Michelle Carter Is Going To Jail For Encouraging Her Boyfriend To Kill Himself
Carter will begin serving her 15-month jail sentence more than a year after she was convicted of involuntary manslaughter for urging Conrad Roy to kill himself.
Michelle Carter will begin serving her 15-month jail term on Monday, a year and a half after she was convicted of involuntary manslaughter for urging her 18-year-old boyfriend through text messages and phone calls to kill himself.
A Massachusetts trial judge on Monday ruled that Carter, 22, will begin serving her sentence hours after the state's highest court — the Supreme Judicial Court — denied her lawyer's motion to extend the stay on her sentence.

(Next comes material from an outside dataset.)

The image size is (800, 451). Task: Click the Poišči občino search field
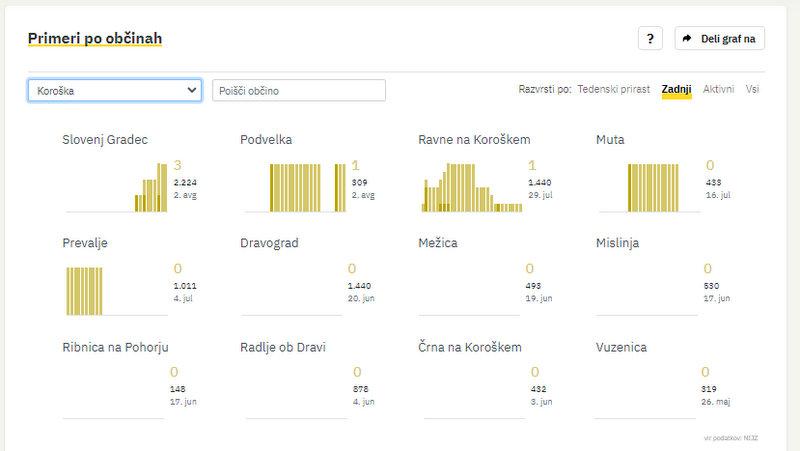[x=299, y=90]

Carter was taken into custody at the Bristol County Juvenile Court immediately after Judge Lawrence Moniz allowed the prosecution's motion to revoke the stay on her jail sentence. She will serve her sentence at the Bristol County House of Corrections.
Carter was sentenced to 15 months in jail in August 2017, two months after she was convicted of involuntary manslaughter for Conrad Roy's suicide. However, Moniz had allowed her to remain free until she finished her appeals in state court.

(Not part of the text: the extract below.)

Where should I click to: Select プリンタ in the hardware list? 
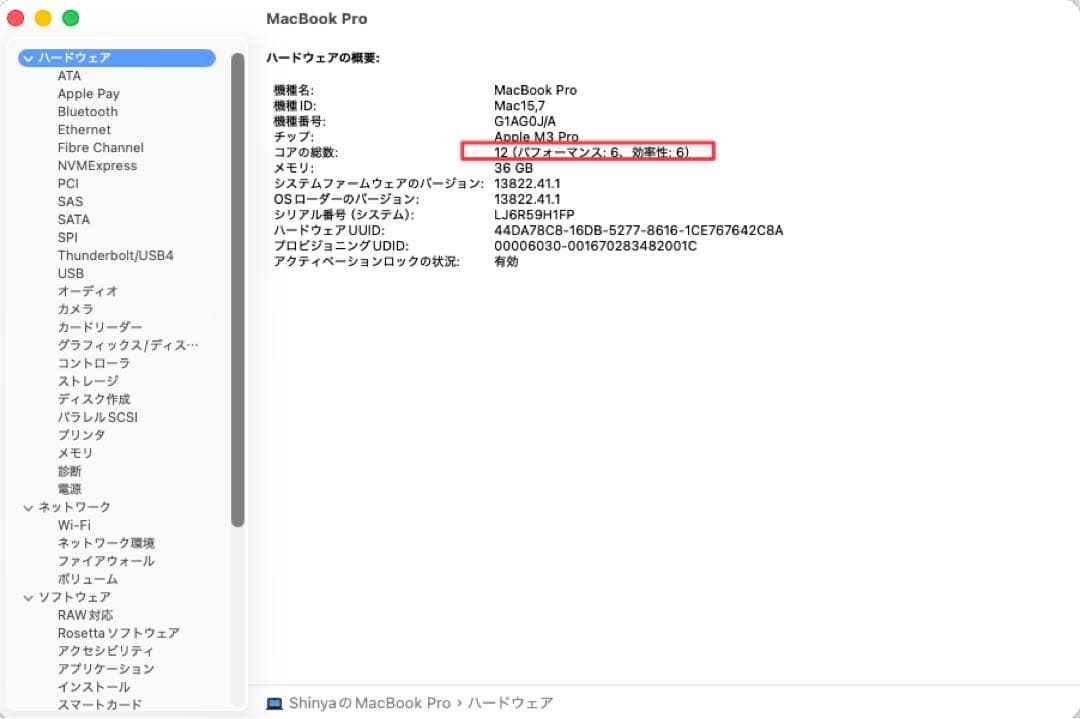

Last week, the Supreme Judicial Court refused to overturn her conviction, ruling that the evidence against Carter proved that "by her wanton or reckless conduct she caused the victim's death by suicide."

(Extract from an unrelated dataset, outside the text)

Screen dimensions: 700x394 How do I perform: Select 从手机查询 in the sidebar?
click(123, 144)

Carter's attorneys filed an emergency motion on Monday, asking the high court to extend the stay on her jail sentence pending an appeal to the US Supreme Court to review her case. That motion was denied.
When Carter was 17, she sent Roy a series of texts over two weeks encouraging him to kill himself. Roy — who had a history of mental illness and had previously made attempts on his own life — killed himself July 12, 2014, by inhaling carbon monoxide in his truck parked outside a Kmart in Fairhaven, Massachusetts.
Carter was 50 miles away in her Plainville home, but spoke to Roy twice over the phone. During one of the phone calls, Roy got out of the truck because he was "scared," but Carter told him to "get back in" moments before his death, according to Bristol County prosecutors.
Moniz found Carter guilty of involuntary manslaughter in Roy's death, concluding that her actions constituted "wanton and reckless conduct" when she failed to call for help after instructing Roy to get back in his truck despite knowing it was a toxic environment "inconsistent with human life."
Carter's attorney, Daniel Marx, told BuzzFeed News on Monday that they were disappointed with Moniz's decision to revoke the stay on Carter's jail sentence, but vowed to continue to fight her appeal while she served out her sentence.
Marx added that Carter knew there was a "high likelihood" that she was going to jail on Monday, and that it was a "difficult day" for her and her family.
Her attorneys have 90 days from the Supreme Judicial Court's ruling to ask the US Supreme Court to review Carter's case. Their appeal to the high court will likely focus on two federal constitutional issues — that of free speech and due process, Marx said.
The Supreme Judicial Court found that Carter's speech of encouraging suicide was not protected by the First Amendment. Her legal team believes that the court's interpretation is "at odds" with the decisions of other state supreme courts who have applied the principle of free speech to assisted or encouraged suicide cases.
Her lawyers cited a recent decision by the Minnesota Supreme Court in a suicide case, which held that "speech in support of suicide, however distasteful, is an expression of a viewpoint on a matter of public concern," and that the speech is entitled to protection under the First Amendment.
Her lawyers have also argued that Carter's due process was violated because Massachusetts's common law of involuntary manslaughter was "arbitrarily" enforced to criminalize her words.
Federal constitutional law requires criminal law to have "objective and clear criteria" for determining who should be prosecuted and who should not, Marx said. Assisted suicide cases raise a lot of complicated questions, he said, and the courts need to decide "where the line is drawn between what constitutes killing someone and what constitutes helping someone end their life."